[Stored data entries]
------------

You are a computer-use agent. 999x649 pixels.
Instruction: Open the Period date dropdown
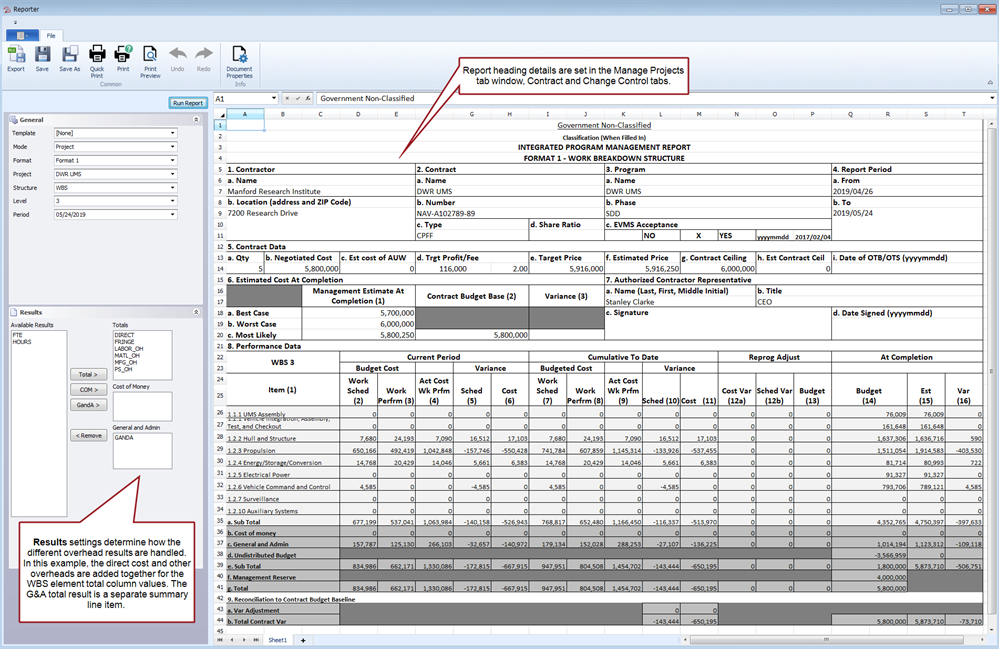coord(173,214)
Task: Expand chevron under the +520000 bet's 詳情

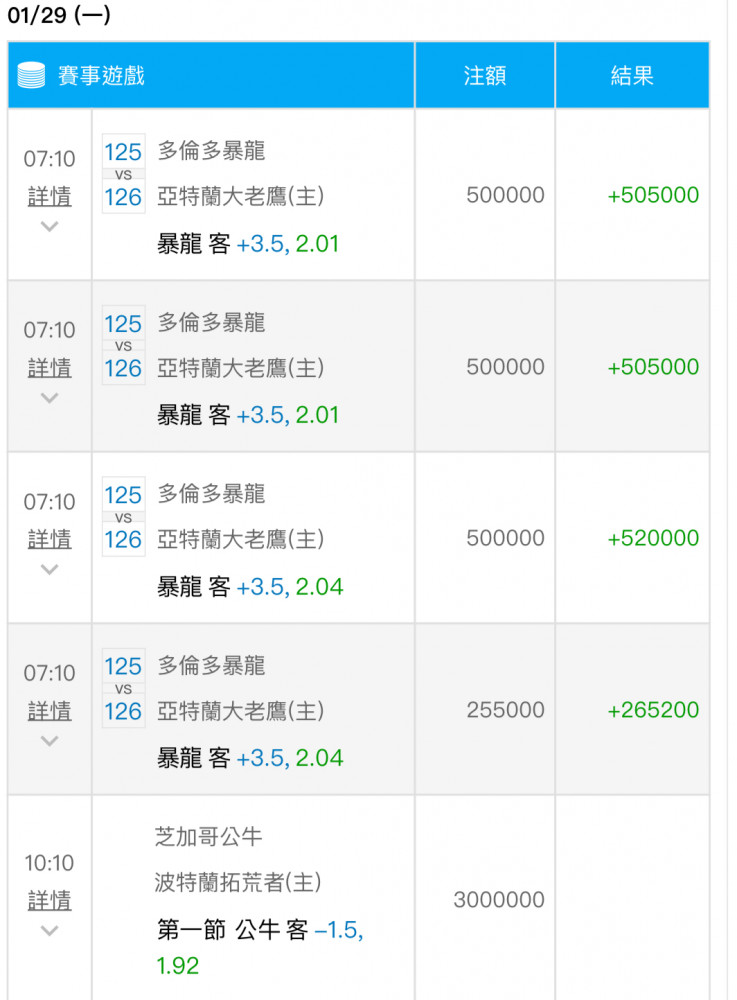Action: (49, 569)
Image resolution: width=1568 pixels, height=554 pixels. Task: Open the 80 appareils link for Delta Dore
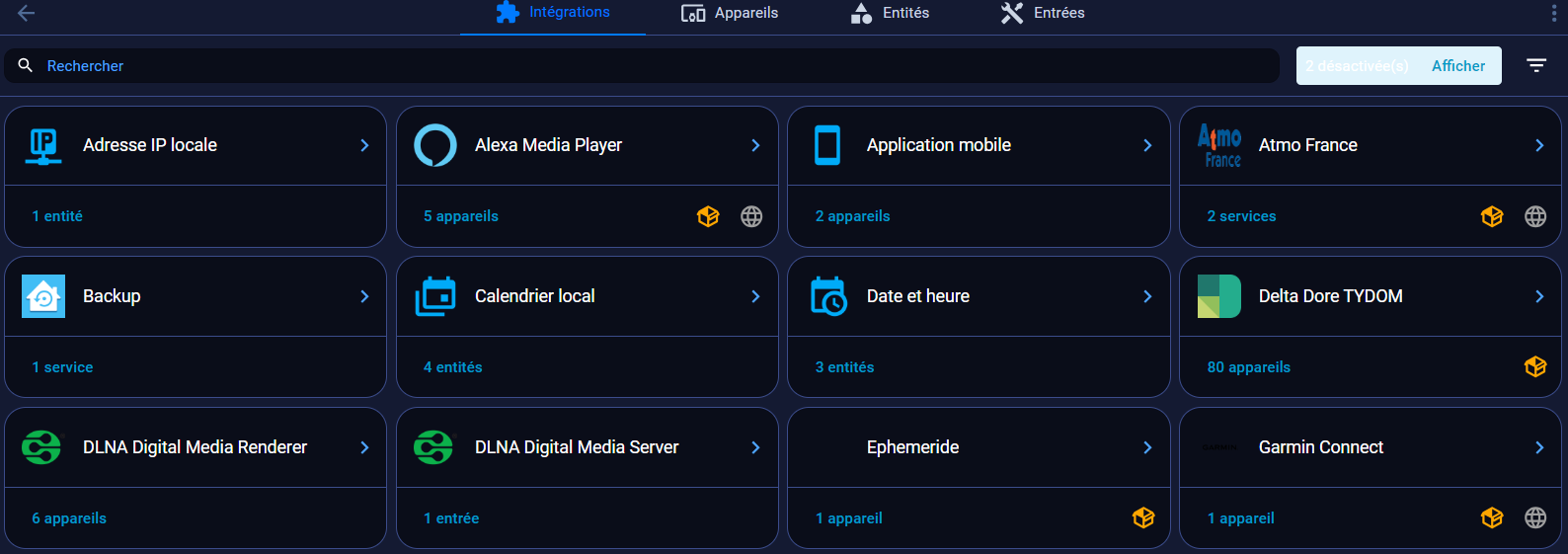coord(1248,367)
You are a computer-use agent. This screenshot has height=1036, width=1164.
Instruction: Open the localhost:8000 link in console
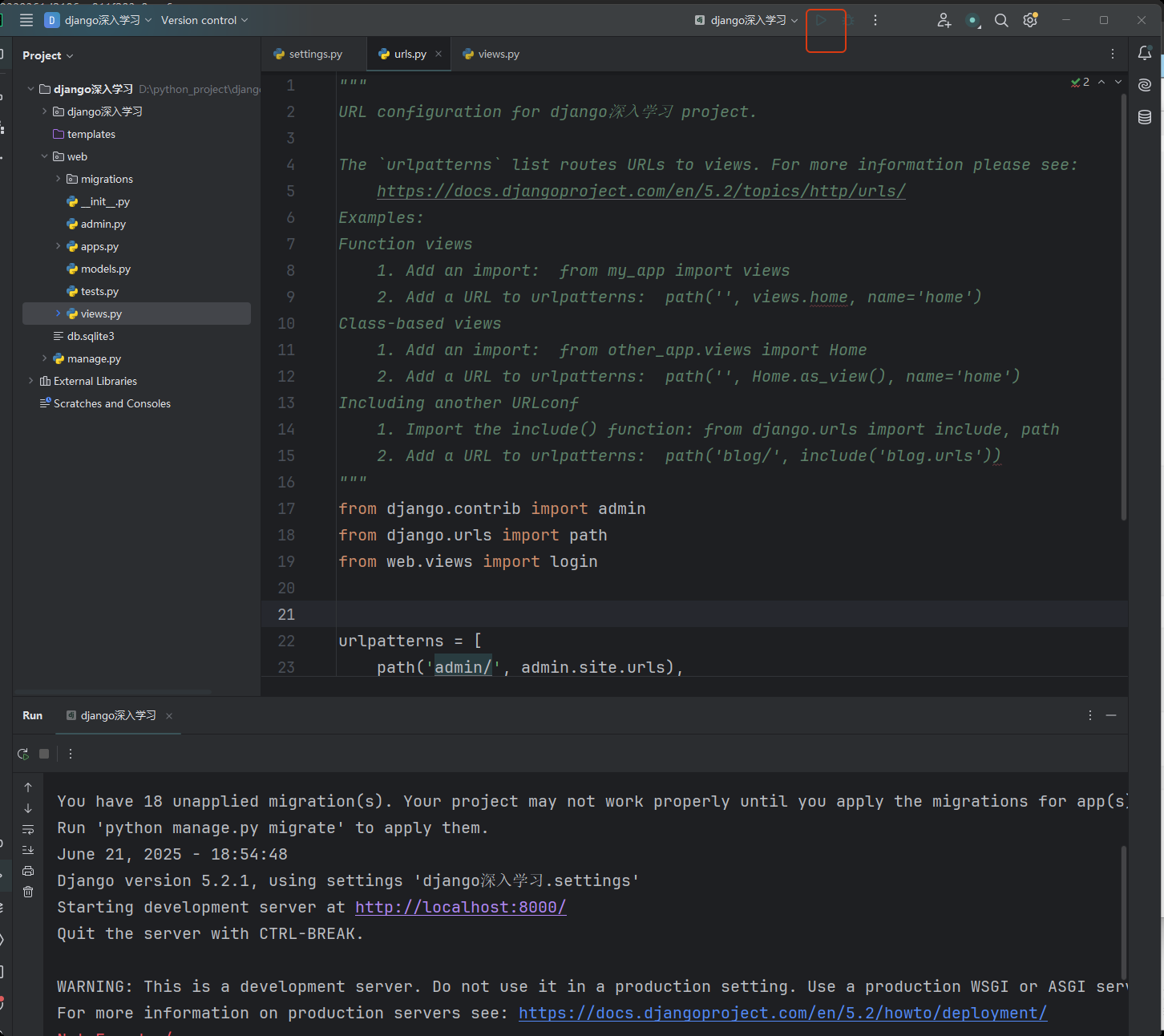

------------

** Exercise description **
Nothing but an exact copy of the data, without its images, should make up your answer.

** Output for this task **
You are a computer-use agent. 999x649 pixels.
Instruction: Open the Period date dropdown
coord(173,214)
Task: Expand chevron under the +520000 bet's 詳情

Action: (49, 569)
Image resolution: width=1568 pixels, height=554 pixels. Task: Open the 80 appareils link for Delta Dore
coord(1248,367)
You are a computer-use agent. This screenshot has height=1036, width=1164.
Instruction: Open the localhost:8000 link in console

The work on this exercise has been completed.